Comparative example 13:

[0210] This comparative example describes the production of a food ingredient comprising sugar beet root protein not in accordance with the invention, using the method described in Ghoorchi, T., and S. Arbabi. "Study of protein characteristic of five feeds by CNCPS model." Asian Journal of Animal and Veterinary Advances 5.8 (2010): 584-591.

[0211] Spent sugar beet pulp was collected from the sugar factory of Suiker Unie in Dinteloord. The sugar beet pulp was dried in a 60°C oven to a dry matter content of over 95%. Subsequently, the dried sugar beet pulp was milled using a Pulverisette 14 with a 0.2 mm sieve. The dried sugar beet pulp had a protein content of approximately 9% (based on Kjeldahl analysis with a conversion factor of 6.25).

[0212] This composition was tested for functional properties employing the same methods as described in examples 10-13. Foam creation was not possible, emulsions were unstable and gelling was not possible. Attempts to produce a gel as described in example 11 resulted in the formation of a wet powder.

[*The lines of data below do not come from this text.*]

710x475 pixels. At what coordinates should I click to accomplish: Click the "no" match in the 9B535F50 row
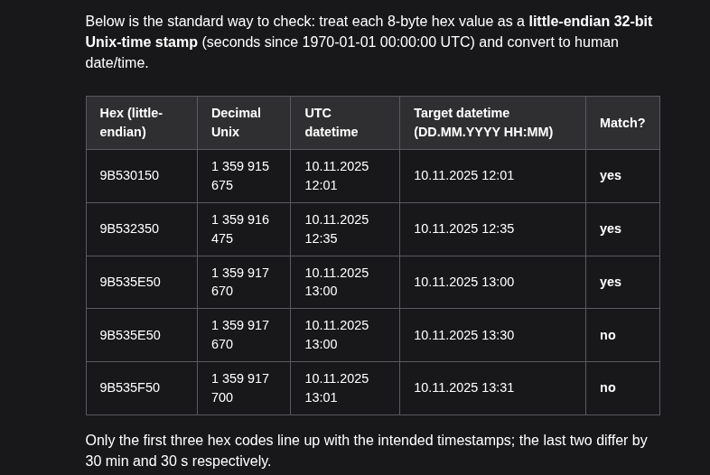point(608,387)
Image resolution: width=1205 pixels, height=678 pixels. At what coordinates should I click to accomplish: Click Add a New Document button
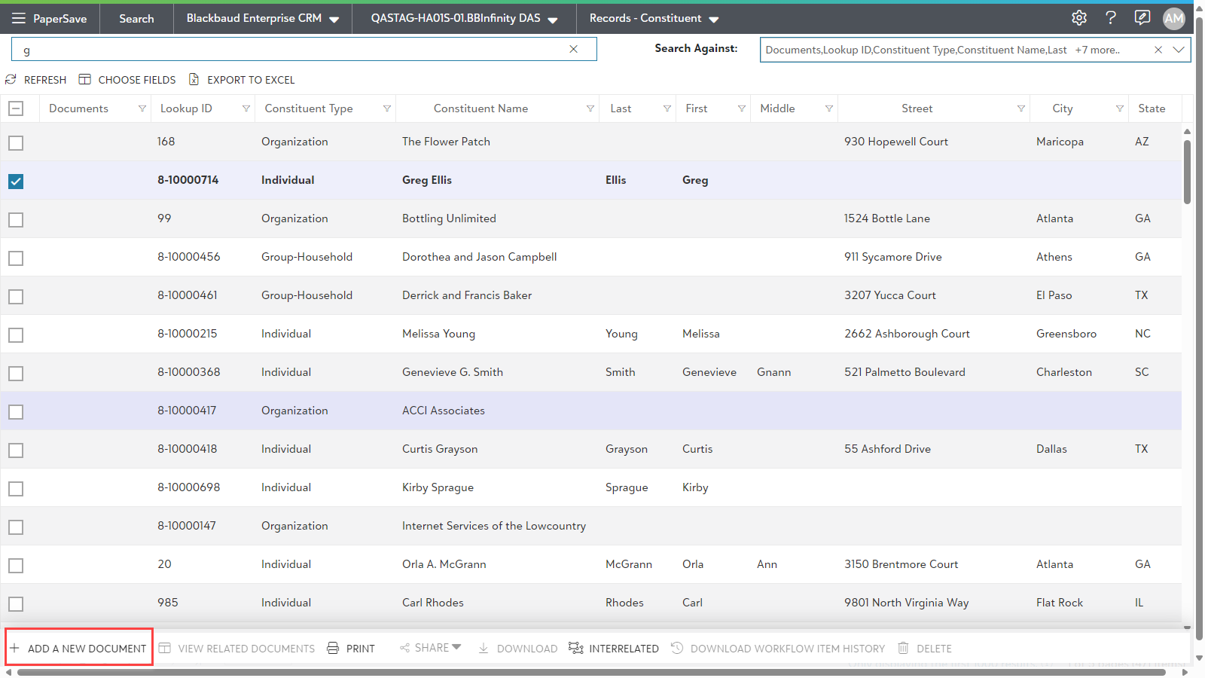79,648
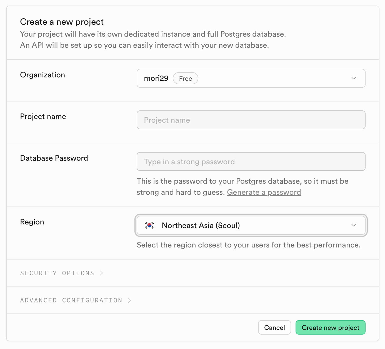Click the Organization field label

point(43,75)
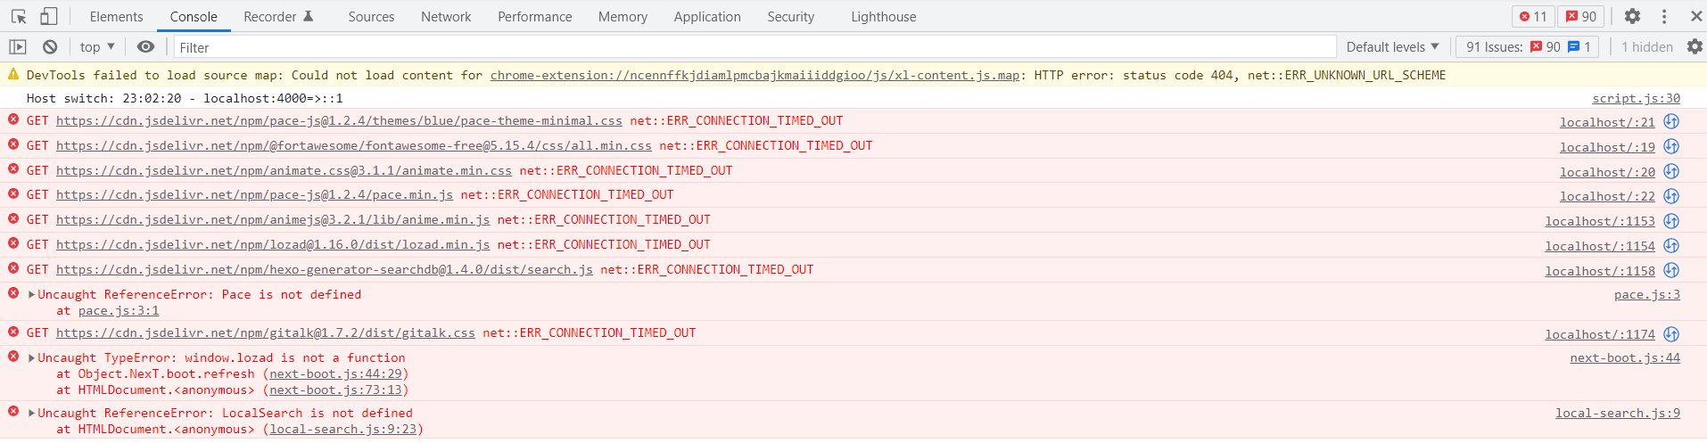The height and width of the screenshot is (443, 1707).
Task: Expand the 'Pace is not defined' error
Action: point(32,295)
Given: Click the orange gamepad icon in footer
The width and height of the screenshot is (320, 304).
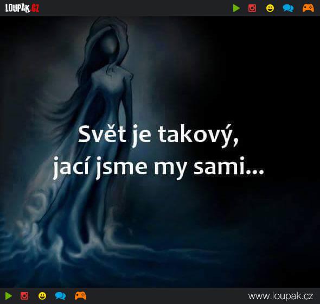Looking at the screenshot, I should pos(80,296).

Furthermore, the gel strength tests showed no correlation between protein concentration and strength, indicating that the protein were not responsible for gelation properties and primarily the hardness of the wet powder was being measured.

[0213] Determination of the secondary structure characteristics of the beet root protein was attempted. In order to extract the protein, 5 mg of the powder was dispersed in 1 ml 5 mM phosphate-buffer (PH 7.0) and extensively stirred on a vortex mixer and exposed to a micro-turrax for 5 minutes. After settling of the sediment the supernatant was filtered through a 25 micrometer filter to remove further insoluble particles. Only slightly over half of the proteins were extractable (on dry weight) and passed through a 25 micrometer filter and resulted in CD spectra typical for highly aggregated protein material. The CD spectrum shows a minimum at wavelengths above 222 nm indicating absorption flattening, caused by a non-ideal distribution of protein in the solution. As such the CD spectrum is distorted to such an extent that the secondary structure content cannot be determined and the sample is considered to have a secondary structure content of 0%.

[0214] Hence, it can be seen that prolonged exposure to elevated temperatures is detrimental to the functional properties and secondary structure characteristics of beet root protein.